It’s just that in this case, an obvious con, I find it funny that lasers are such mundane tech that they’re almost an anti-buzzword. Surely they could have come up with something better. You actually want to scare away the non-rubes since they ask difficult questions.
I know, I know! [waves hand madly for teacher to see]
We’re incorporating nano-PELS in our new blood machine! They emit special nano-light at nano-meter wavelengths. Sooo much better than the regular kind of ordinary light.

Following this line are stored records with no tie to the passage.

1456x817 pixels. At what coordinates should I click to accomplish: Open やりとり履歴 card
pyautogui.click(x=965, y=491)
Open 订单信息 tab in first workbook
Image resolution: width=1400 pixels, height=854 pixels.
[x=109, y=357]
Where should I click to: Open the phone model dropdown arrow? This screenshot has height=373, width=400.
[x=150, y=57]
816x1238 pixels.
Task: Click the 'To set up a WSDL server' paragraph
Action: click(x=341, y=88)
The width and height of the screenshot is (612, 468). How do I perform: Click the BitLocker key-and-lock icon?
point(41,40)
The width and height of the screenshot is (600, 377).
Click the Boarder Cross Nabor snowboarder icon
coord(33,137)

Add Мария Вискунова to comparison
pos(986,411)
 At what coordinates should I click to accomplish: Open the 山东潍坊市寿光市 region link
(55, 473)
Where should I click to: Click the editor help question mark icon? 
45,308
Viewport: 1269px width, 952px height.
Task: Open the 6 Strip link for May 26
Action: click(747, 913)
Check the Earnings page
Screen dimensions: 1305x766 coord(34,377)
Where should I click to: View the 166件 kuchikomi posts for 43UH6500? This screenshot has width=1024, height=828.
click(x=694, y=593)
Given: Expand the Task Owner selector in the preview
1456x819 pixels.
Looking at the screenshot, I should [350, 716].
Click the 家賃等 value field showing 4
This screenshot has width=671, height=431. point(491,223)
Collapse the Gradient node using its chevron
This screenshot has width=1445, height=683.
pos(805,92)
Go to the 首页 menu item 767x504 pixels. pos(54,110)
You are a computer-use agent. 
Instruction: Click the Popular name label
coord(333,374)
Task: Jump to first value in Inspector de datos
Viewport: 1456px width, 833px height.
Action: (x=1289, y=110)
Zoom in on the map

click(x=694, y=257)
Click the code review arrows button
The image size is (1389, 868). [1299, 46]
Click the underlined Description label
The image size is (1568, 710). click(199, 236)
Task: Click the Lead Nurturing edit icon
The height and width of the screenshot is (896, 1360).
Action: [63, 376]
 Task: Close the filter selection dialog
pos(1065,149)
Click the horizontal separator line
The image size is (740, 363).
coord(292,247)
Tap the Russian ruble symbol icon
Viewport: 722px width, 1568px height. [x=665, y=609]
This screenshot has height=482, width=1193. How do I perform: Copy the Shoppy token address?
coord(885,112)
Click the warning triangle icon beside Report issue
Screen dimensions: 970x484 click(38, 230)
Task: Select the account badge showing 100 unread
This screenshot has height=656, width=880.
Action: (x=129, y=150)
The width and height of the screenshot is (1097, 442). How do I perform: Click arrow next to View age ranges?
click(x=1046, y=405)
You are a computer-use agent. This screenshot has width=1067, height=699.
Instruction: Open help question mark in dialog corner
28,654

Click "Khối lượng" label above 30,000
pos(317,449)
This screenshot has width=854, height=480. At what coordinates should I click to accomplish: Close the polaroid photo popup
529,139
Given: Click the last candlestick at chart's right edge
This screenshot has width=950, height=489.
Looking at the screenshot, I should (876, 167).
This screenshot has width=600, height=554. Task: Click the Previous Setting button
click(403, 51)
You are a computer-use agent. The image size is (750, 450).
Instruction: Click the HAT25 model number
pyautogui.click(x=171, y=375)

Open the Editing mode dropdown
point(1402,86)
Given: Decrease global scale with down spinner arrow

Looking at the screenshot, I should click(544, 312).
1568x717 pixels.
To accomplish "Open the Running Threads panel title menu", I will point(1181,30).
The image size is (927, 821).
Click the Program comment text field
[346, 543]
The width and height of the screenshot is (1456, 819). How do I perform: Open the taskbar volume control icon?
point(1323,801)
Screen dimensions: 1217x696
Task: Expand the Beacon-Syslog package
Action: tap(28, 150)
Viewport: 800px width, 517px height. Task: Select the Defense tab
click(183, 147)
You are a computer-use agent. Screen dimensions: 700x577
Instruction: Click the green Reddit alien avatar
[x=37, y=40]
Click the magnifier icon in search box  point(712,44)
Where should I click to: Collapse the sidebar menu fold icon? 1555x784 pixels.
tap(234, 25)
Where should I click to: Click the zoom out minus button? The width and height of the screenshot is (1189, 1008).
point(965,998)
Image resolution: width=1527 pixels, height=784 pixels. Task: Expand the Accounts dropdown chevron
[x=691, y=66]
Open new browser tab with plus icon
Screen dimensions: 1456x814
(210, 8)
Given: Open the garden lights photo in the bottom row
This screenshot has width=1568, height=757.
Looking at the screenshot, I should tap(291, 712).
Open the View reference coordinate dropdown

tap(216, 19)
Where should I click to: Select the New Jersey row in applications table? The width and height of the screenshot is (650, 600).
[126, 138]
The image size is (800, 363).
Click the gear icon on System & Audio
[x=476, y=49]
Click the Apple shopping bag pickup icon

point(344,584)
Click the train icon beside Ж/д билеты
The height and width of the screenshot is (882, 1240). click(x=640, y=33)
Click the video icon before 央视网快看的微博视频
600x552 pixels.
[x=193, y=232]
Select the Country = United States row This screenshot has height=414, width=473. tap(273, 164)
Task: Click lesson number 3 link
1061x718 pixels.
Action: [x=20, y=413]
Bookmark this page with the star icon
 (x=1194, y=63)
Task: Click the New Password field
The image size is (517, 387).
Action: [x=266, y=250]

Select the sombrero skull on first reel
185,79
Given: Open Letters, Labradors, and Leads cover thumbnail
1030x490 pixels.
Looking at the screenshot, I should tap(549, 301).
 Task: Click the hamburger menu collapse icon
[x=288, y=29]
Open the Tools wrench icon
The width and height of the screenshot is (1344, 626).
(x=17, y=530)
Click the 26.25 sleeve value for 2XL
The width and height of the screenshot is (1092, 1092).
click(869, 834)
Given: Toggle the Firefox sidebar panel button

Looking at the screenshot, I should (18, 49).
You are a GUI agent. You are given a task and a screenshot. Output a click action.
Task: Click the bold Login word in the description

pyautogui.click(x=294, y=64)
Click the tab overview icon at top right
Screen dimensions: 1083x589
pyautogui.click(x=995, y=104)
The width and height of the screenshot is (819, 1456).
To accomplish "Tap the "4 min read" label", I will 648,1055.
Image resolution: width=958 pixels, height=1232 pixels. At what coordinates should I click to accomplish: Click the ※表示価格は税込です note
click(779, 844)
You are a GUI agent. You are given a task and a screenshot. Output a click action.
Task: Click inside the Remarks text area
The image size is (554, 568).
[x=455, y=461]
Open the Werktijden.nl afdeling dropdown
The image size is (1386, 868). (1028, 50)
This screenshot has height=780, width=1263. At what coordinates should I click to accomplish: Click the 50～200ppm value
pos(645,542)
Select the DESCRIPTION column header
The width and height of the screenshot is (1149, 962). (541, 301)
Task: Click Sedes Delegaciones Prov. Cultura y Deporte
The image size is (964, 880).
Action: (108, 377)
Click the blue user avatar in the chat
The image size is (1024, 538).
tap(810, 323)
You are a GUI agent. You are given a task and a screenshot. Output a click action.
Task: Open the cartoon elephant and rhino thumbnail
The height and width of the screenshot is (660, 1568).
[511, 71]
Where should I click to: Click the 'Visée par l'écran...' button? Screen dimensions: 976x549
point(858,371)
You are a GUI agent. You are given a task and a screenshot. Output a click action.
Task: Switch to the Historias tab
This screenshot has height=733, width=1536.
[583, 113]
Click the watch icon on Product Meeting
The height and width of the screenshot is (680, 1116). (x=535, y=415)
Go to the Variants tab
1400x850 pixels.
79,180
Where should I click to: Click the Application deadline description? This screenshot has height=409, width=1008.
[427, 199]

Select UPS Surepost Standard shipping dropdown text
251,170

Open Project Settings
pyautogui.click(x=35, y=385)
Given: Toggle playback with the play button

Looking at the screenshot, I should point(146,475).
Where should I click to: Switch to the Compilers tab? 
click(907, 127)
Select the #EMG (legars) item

Ordinary visible light is at nanometer wavelengths. That’s the point of my joke. A classic 60w incandescent bulb is a nano-PELS. Just with a much more investor hype-able name
Sorta. I see your point but for most engineering uses we use the powers of a thousand. So the choices are kilometers, meters, millimeters, micrometers, nanometers, or picometers.
Visible light is ~400-700 nanometers. We certainly could say it’s 0.4-0.7 micrometers. Or 400,000 - 700,000 picometers. The first of those choices is IMO best. By that logic, visible light is nanometer scale.
Now it is true that between kilo- and milli- we also define hecto-, deca-, deci-, and centi-. But those are exceptions to the general rule of powers of thousands, not of tens. And interestingly, deca- and deci- are almost unused.
I don’t live in a metric / SI country. I’m not sure whether folks in those countries find it most natural to describe a typical adult male as 1.85 meters tall, 18.5 decameters, or 185 centimeters. ISTM I see more examples like “1.85m” but I may be mistaken. For sure 1850 millimeters or 0.00185 kilometers would be silly.
Wait, wait, you haven’t heard of their other technologies yet! They also have Fluorescent Resonance And Ultrafast Detection. And Photonic Holography Of Neodymium-Yttrium. Not to mention their research in other areas, like their Superconducting Cryogenic Alloy Magnet.